Melrose reaffirmed its commitment to the hostile takeover in its full-year results on Tuesday, as it announced that it had hiked its dividend, despite reporting a loss for the full year.

Christopher Miller, chairman of Melrose, said: “We are convinced that GKN would gain significantly from becoming part of an enlarged £10bn UK industrial powerhouse, benefitting from the proven Melrose operating model."

The turnaround specialist reported a £27.6m pre-tax loss for last year, narrowed from a £69.3m loss in 2016.

US ventilation and security systems producer Nortek – which it bought in July 2016 – weighed on performance, as the company incurred “significant restructuring costs”.

Brush, Melrose’s turbogenerator business, also suffered following a decline in its core gas turbine market, resulting in its balance sheet value falling to £300m. It is currently consulting with staff at Brush's plants in Loughborough, Leicestershire and Ridderkerk in Holland that could result in 270 members of the group's 720 UK workforce being laid off.

Stripping the impact of those Nortek and Brush issues out, the company made a pre-tax profit of £257.7m.

Despite these pressures, Melrose said it would increase its full-year dividend by 91pc to 4.2p per share.

The group’s revenue was £2.1bn last year, up from £889.3m the previous year, thanks to the Nortek acquisition.

Last week GKN’s board stepped up its war of words with Melrose, accusing the company of having a short-termist approach and lacking the experience to run a company of its size and complexity.

GKN previously said it believed that it would take Melrose longer than the standard offer timetable to secure approval from the US government panel that reviews takeovers with possible national security concerns – the Committee on Foreign Investment in the United States (CFIUS).
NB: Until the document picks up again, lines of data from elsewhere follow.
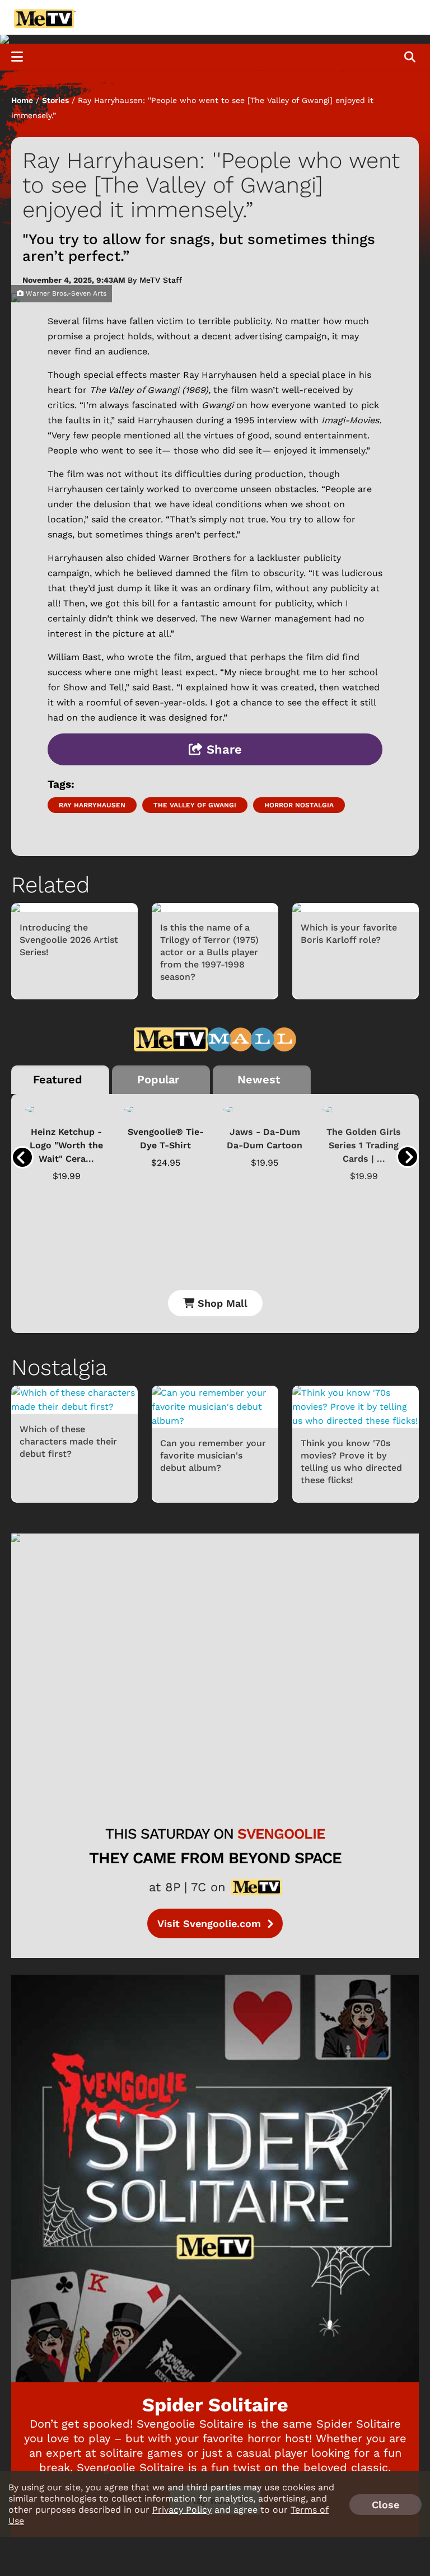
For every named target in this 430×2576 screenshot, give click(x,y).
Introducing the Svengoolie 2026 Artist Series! (69, 939)
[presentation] (22, 1157)
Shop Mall (220, 1303)
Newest (259, 1079)
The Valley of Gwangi (194, 805)
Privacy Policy (182, 2509)
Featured (57, 1079)
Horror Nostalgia (299, 805)
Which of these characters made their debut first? (68, 1441)
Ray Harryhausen (92, 805)
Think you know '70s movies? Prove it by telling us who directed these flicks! (351, 1461)
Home (22, 100)
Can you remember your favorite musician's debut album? (213, 1455)
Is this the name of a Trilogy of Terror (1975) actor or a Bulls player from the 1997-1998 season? (209, 952)
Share (222, 749)
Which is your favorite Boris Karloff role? (349, 933)
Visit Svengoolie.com (210, 1923)
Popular (158, 1079)
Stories (55, 100)
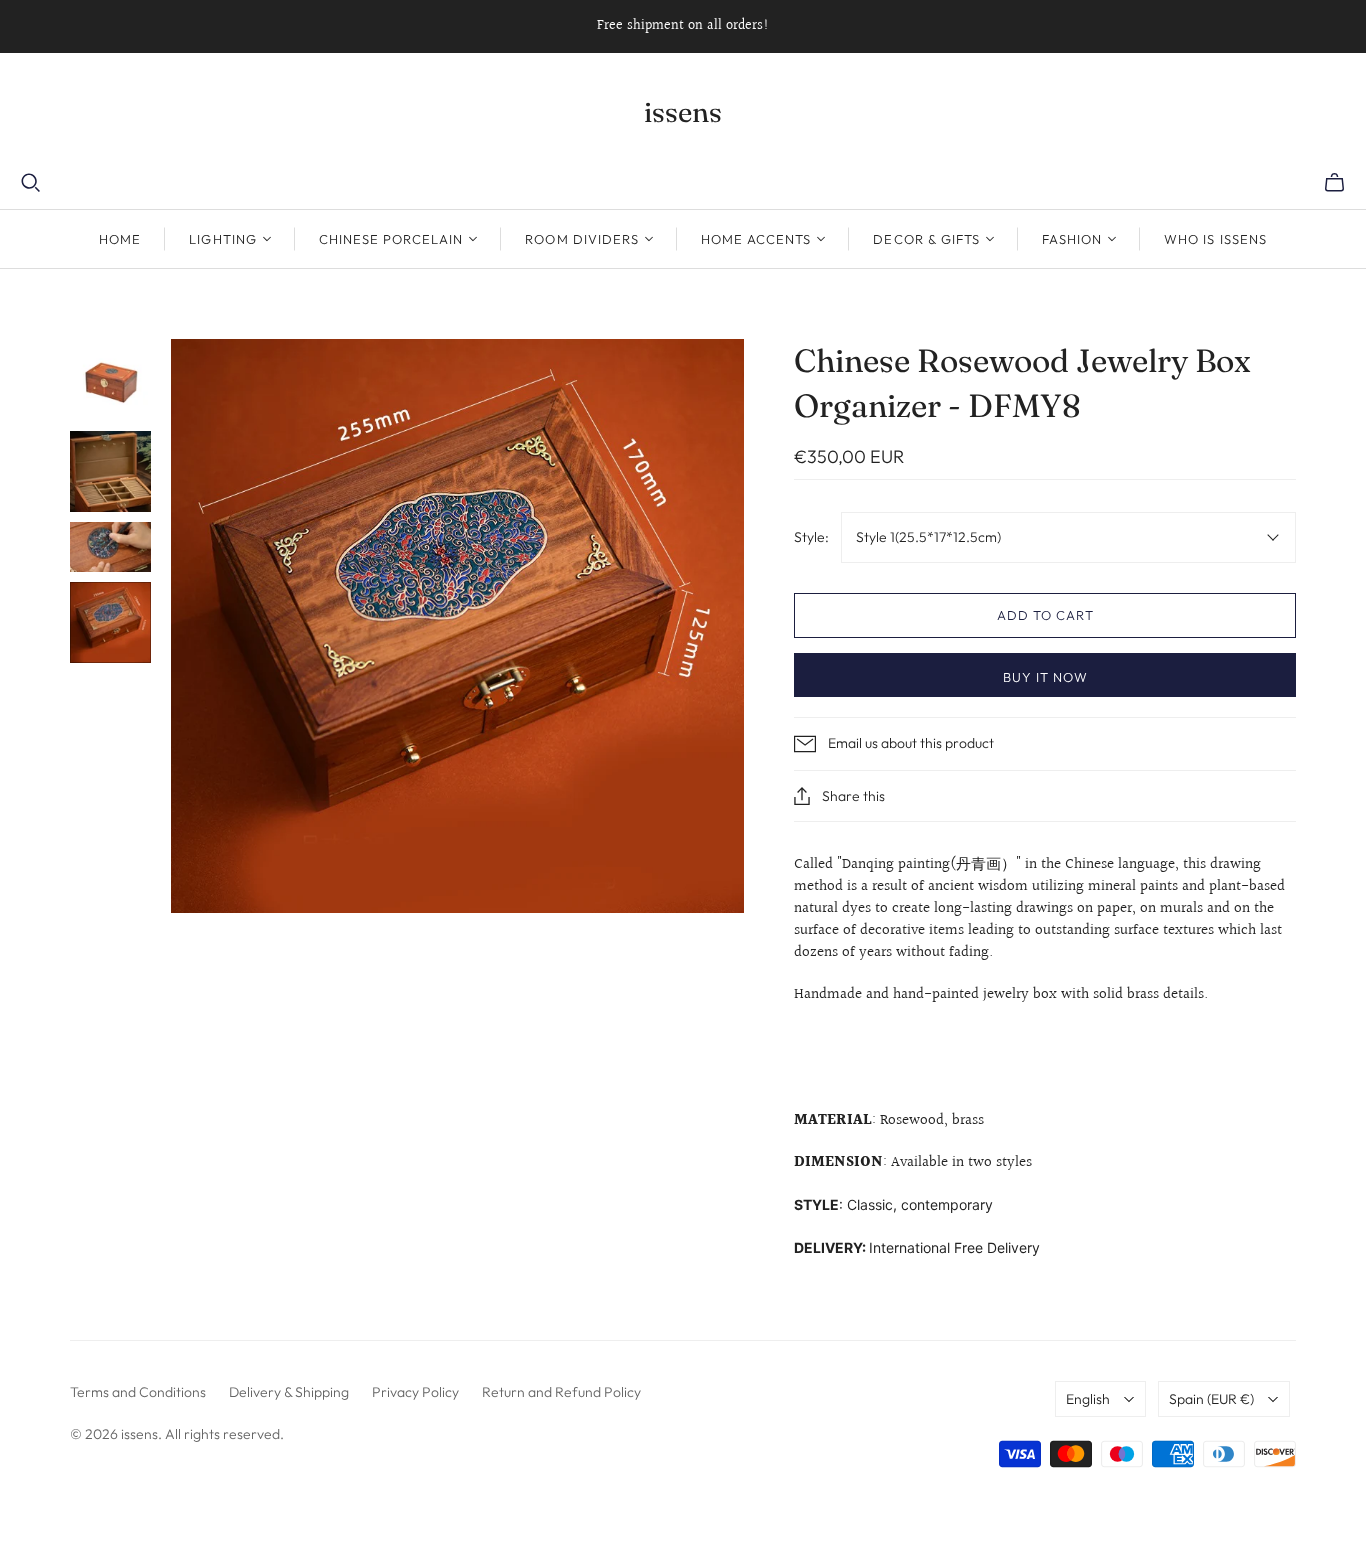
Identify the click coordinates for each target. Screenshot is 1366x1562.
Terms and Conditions (138, 1392)
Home (120, 239)
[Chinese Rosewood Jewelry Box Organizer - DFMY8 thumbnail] (110, 379)
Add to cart (1045, 615)
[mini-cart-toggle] (1334, 183)
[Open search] (31, 183)
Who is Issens (1215, 239)
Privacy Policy (415, 1392)
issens (683, 112)
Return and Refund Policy (561, 1392)
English (1088, 1399)
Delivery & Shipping (289, 1392)
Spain (1211, 1399)
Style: (811, 537)
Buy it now (1045, 677)
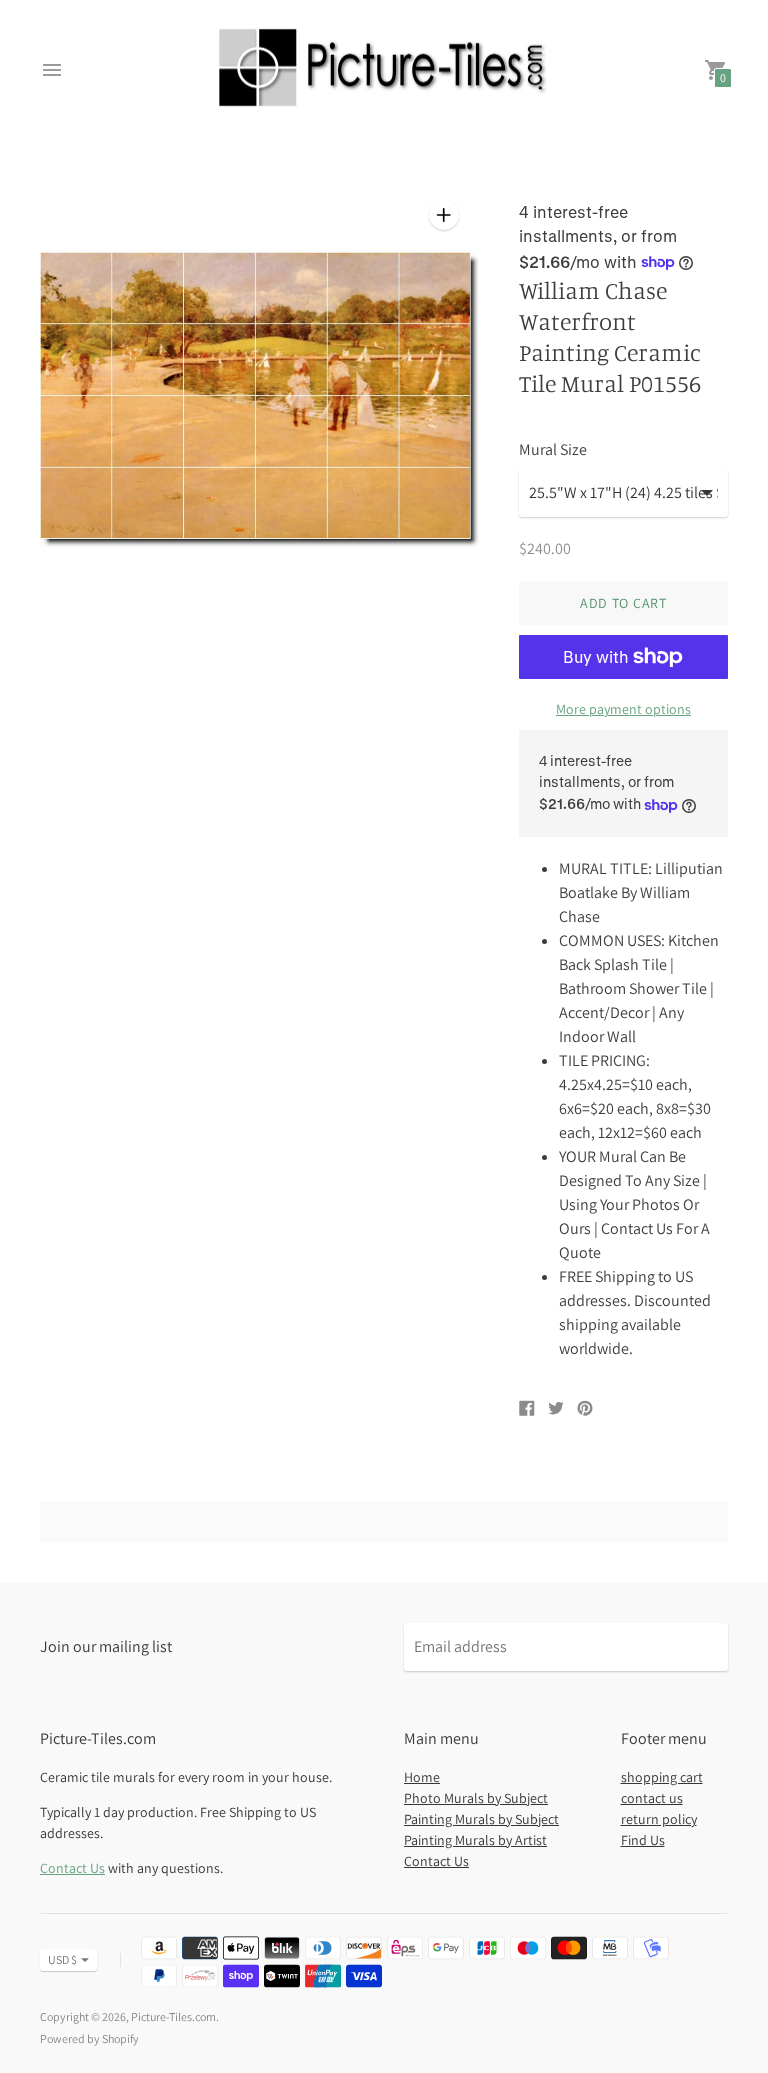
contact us (652, 1798)
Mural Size (553, 450)
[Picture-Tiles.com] (384, 70)
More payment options (623, 709)
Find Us (643, 1840)
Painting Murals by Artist (475, 1840)
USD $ (62, 1959)
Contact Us (72, 1868)
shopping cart (662, 1777)
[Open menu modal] (52, 70)
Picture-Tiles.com (173, 2016)
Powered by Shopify (89, 2038)
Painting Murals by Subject (481, 1819)
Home (422, 1777)
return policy (659, 1819)
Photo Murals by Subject (476, 1798)
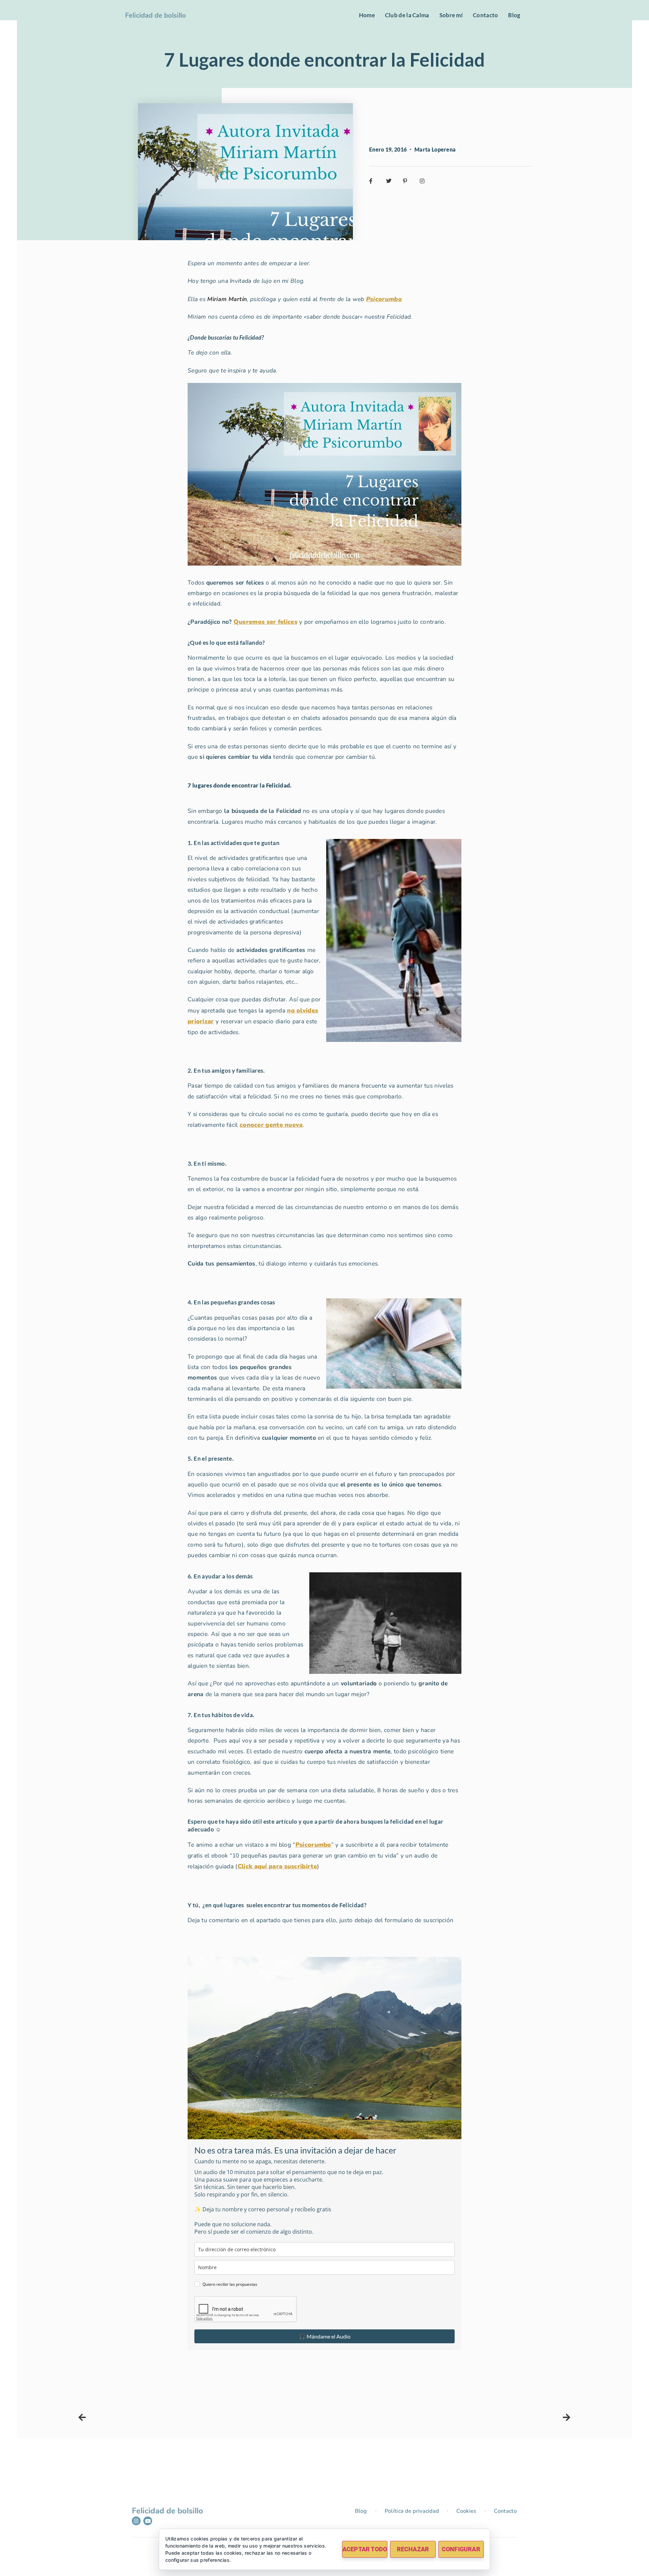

GKN said it was willing to agree an extension in order to avoid shareholders rushing to approve a deal without knowing the implications the review.

Mr Peckham said that he was confident that Melrose would secure the CFIUS approval in time. 

Analysts at Peel Hunt said: "We do get a slight sense of Melrose being in the position where Nelson has asked Captain Hardy to ready the middle and lower gun decks for action.

"There is great momentum in Nortek and the corrective action at Brush is now underway, but of course it is about the bid."

Looking ahead for the year, Melrose said that, since the majority of its businesses are based in the US, it could see “adverse headwinds from exchange rate movements”, although “markets are currently sound”.

Melrose said it expected “further improvement in our businesses building on their second half sales performance” and that it had “confidence” for 2018 due to “exciting acquisition opportunities”.

Shares in Melrose closed up 0.9pc at 224.8p on Tuesday.